De tous les mystères que Conan Doyle a soumis à l’inébranlable perspicacité de son indéfectible limier Sherlock Holmes, Le chien des Baskerville est sans nul doute le plus célèbre de tous. Le succès du roman qui se perpétue de génération en génération, ses multiples adaptations pour le grand et le petit écran – plus d’une vingtaine – nous dispensent ici de rabâcher son intrigue aux fidèles de l’auteur, ou de gâcher le plaisir d’une découverte totale pour les moins nombreux d’entre nous. Les adaptations qui l’ont précédée, dont celle de la saga (quatorze titres ) qui a consacré Basil Rahtborne dans le rôle, ne pouvant bénéficier que du noir et blanc, quel meilleur hôte que La Hammer pouvait, à la fin des années cinquante, lui apporter du sang neuf par ses mythiques couleurs flamboyantes ? Après Frankenstein et Dracula, le studio anglais n’aurait su se priver de s’emparer de cette enquête qui prend ses racines dans l’épouvante.
L’ambiance de Hammer doit beaucoup plus à ses intérieurs fouillés et luxuriants qu’a ses extérieurs où une brume artificielle masque certes avec malice le manque de moyens qui pèse sur les productions. La lande, lieu maléfique qui ne doit jamais être fréquentée la nuit tombée sous peine de non-retour reste essentiellement hors-champ ,et les hurlements de la Bête qui hante ces lieux ne résonnent que modérément.

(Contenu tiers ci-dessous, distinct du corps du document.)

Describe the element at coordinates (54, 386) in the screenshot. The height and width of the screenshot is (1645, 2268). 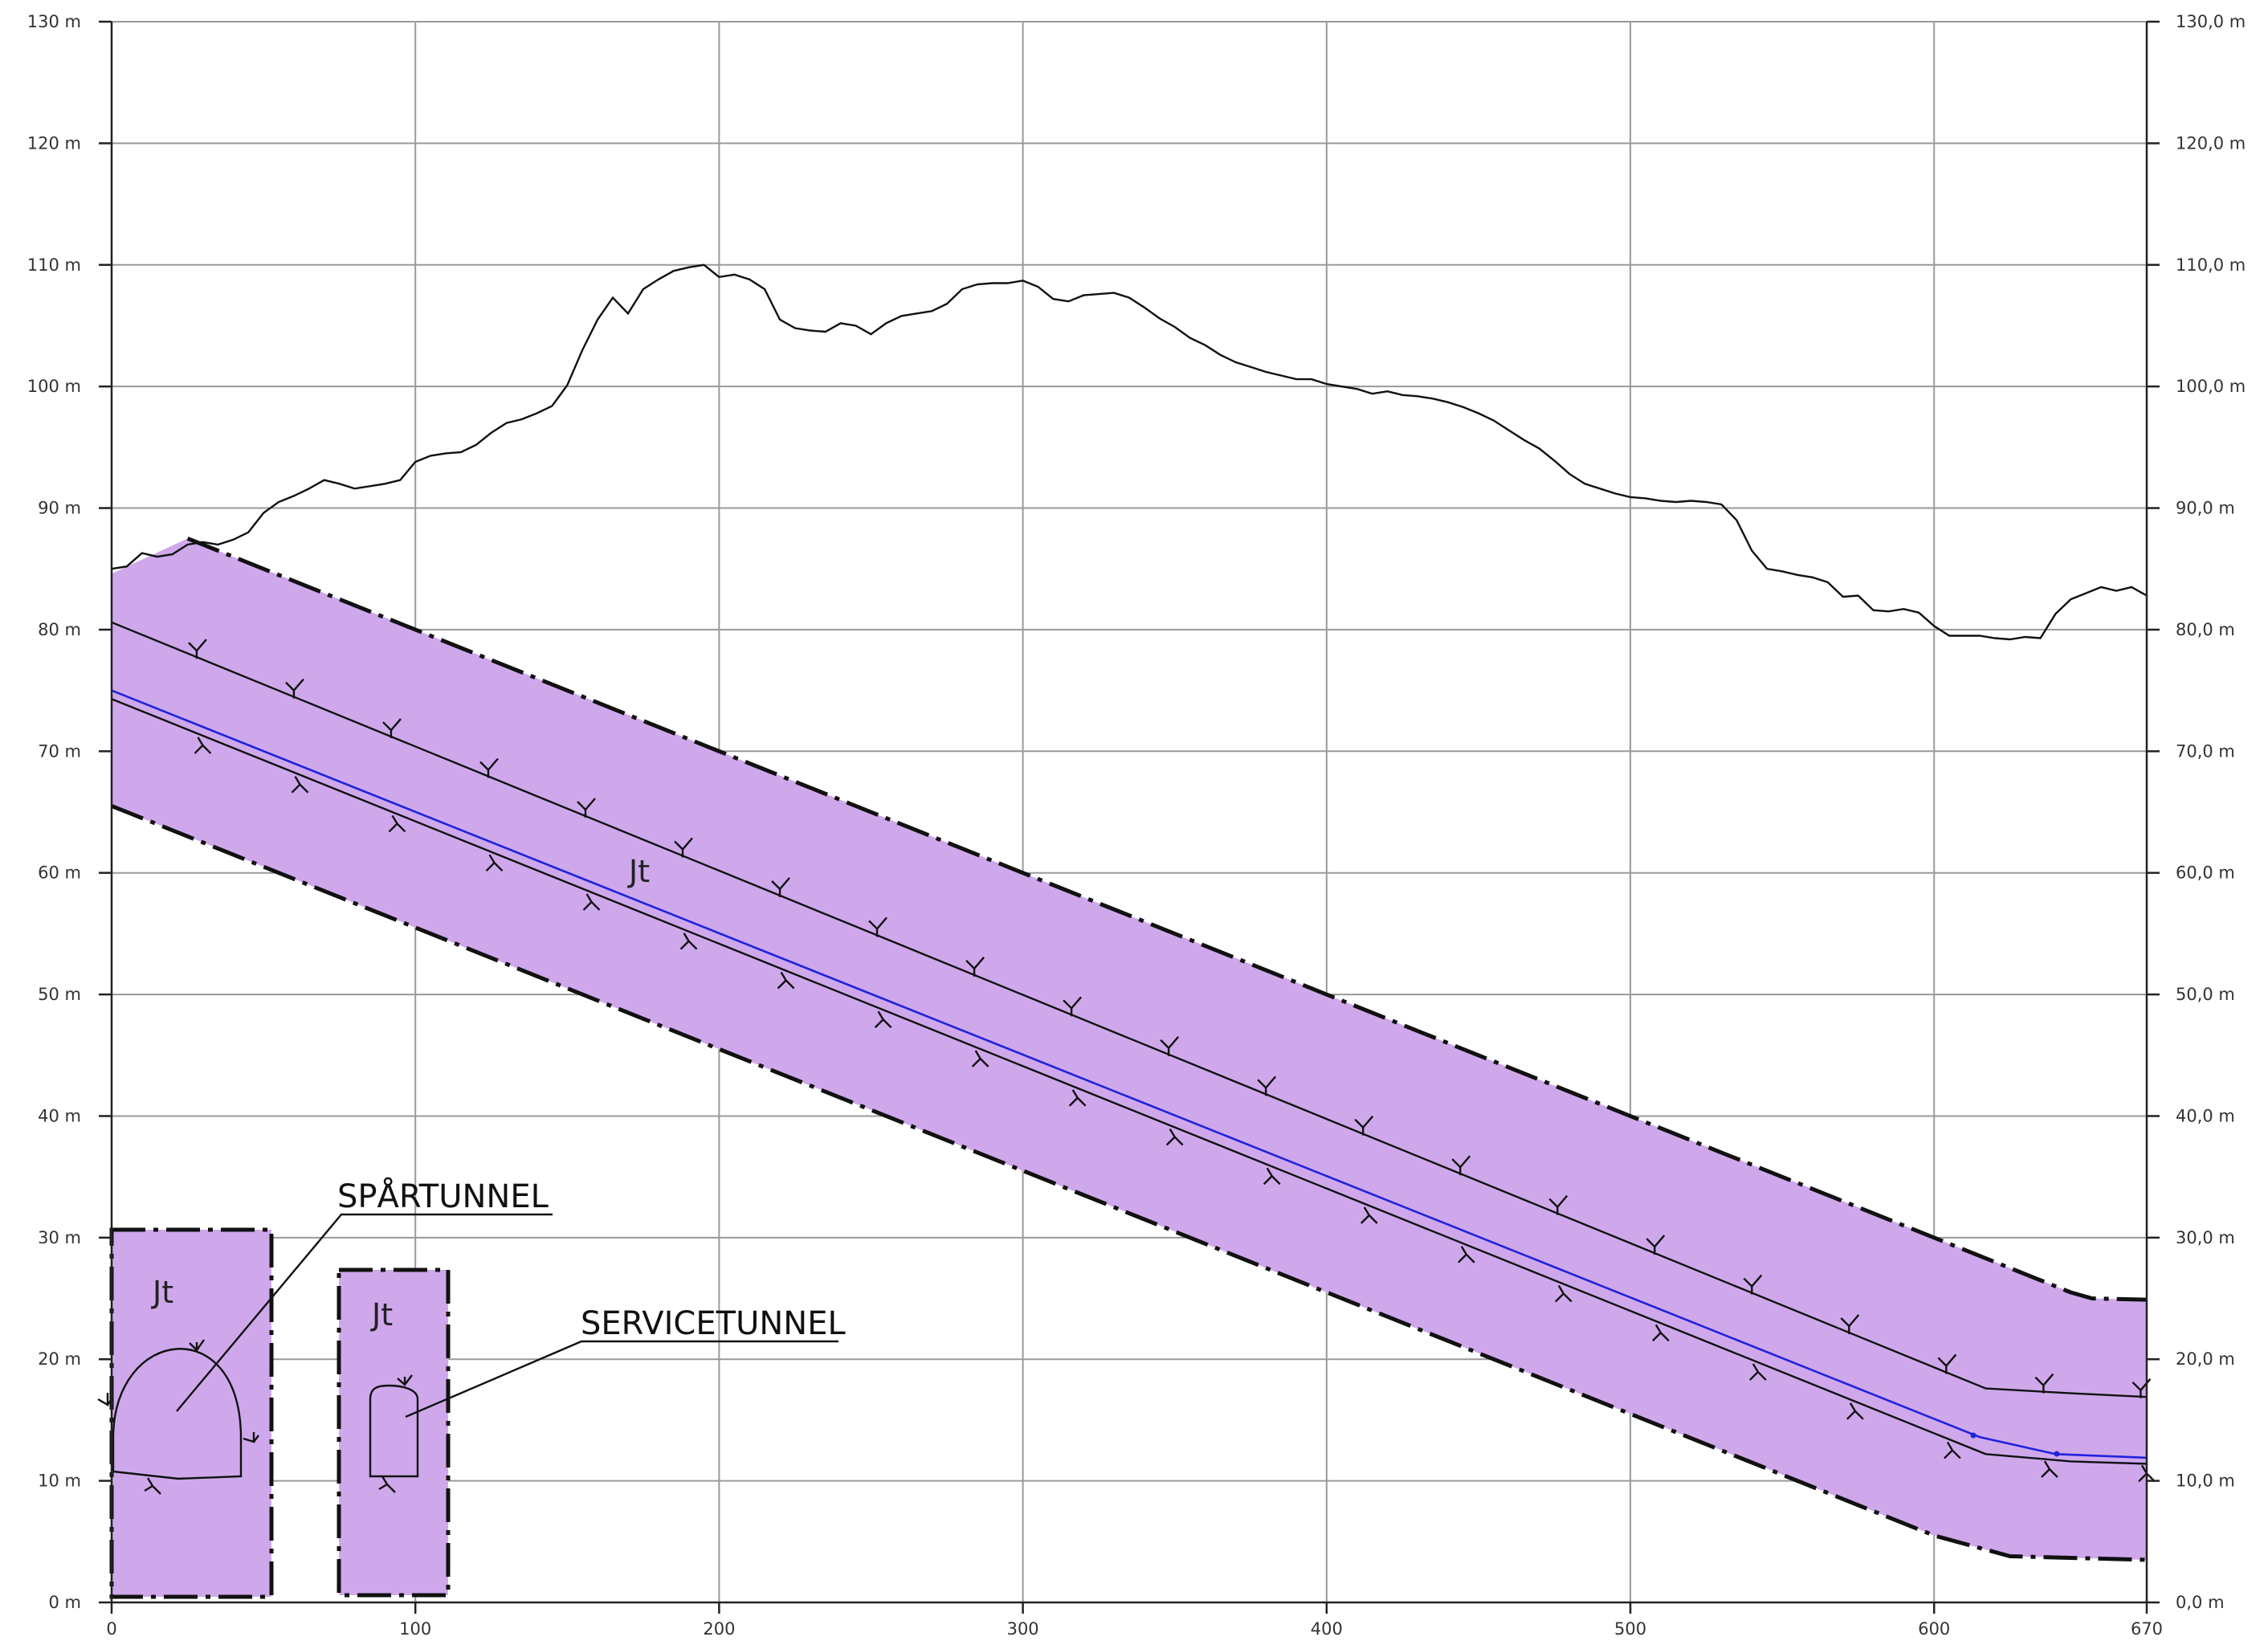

Ce n’est pas non plus sa malingre apparition finale qui visera l’effroi. Cette utilisation à minima des effets spéciaux et autres effets éprouvés protège l’œuvre des rides du temps. La mise en scène des intérieurs révèlent bien plus d’inquiétudes. Le monstre le plus redoutable – voire le seul véritable – n’est pas le chien qui erre dans la Lande mais l’ homme qui l’a créé. Dans la scène de festivité qui revient l’origine du Mal – 1792 -, Terence Fisher transforme l’immense salon en un piège sans issue pour la victime de l’horrible Hugo Baskerville. Un véritable ballet satanique mené grâce à une virtuose maîtrise de l’espace. Une prouesse qu’il reproduira pour une situation quasi identique dans La nuit du loup-garou (1961). Autre caractéristique du style de Fisher, un montage sec et nerveux qui vient briser l’apparente banalité d’une situation originellement calme. Échanges brusques de regards, courtes mais perfides joutes oratoires, les règles de la bienséance Victorienne ne résiste pas aux pulsions de domination et aux refus des frustrations : l’impatience et le cynisme de Holmes, le mépris de classe de sir Henry, la rancœur du métayer sont autant de points de friction.
S’ajoute l’immense plaisir de retrouver les deux plus belles figures de la Hammer, Peter Cushing et Christopher Lee, dans un schéma qui rompt avec l’opposition habituelle chasseur de vampires et Prince des Ténèbres. Ici, en endossant le manteau de Tweed de Sherlock, Peter Cushing – malicieux à souhait – a pour mission de protéger le vulnérable mais toujours aussi magnétique Christopher Lee. N’oublions pas un autre membre appréciable de la famille Hammer, André Morell dans la peau du bon Docteur Watson. Dans son anthologie 100 ans de cinéma fantastique et de science-fiction *, Jean-Pierre Andrevon considère que Le chien des Baskerville est l’œuvre la plus aboutie produite par la Maison anglaise. Nos avis ne sont pas loin de converger sur ce point.
Le Chien des Baskerville. Sortie Blu-Ray chez BQHL. Fin Juillet 2024.
*100 ans de cinéma fantastique et de science-fiction. Editions Rouge Profond. 2013.